→ Problem statement
The entries should be restated word for word.

(Stored items)
####

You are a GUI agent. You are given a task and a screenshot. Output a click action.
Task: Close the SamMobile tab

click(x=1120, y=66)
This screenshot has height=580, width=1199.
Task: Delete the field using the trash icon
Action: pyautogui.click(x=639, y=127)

####

→ Finished exercise
You are a GUI agent. You are given a task and a screenshot. Output a click action.
Task: Close the SamMobile tab

click(x=1120, y=66)
This screenshot has height=580, width=1199.
Task: Delete the field using the trash icon
Action: pyautogui.click(x=639, y=127)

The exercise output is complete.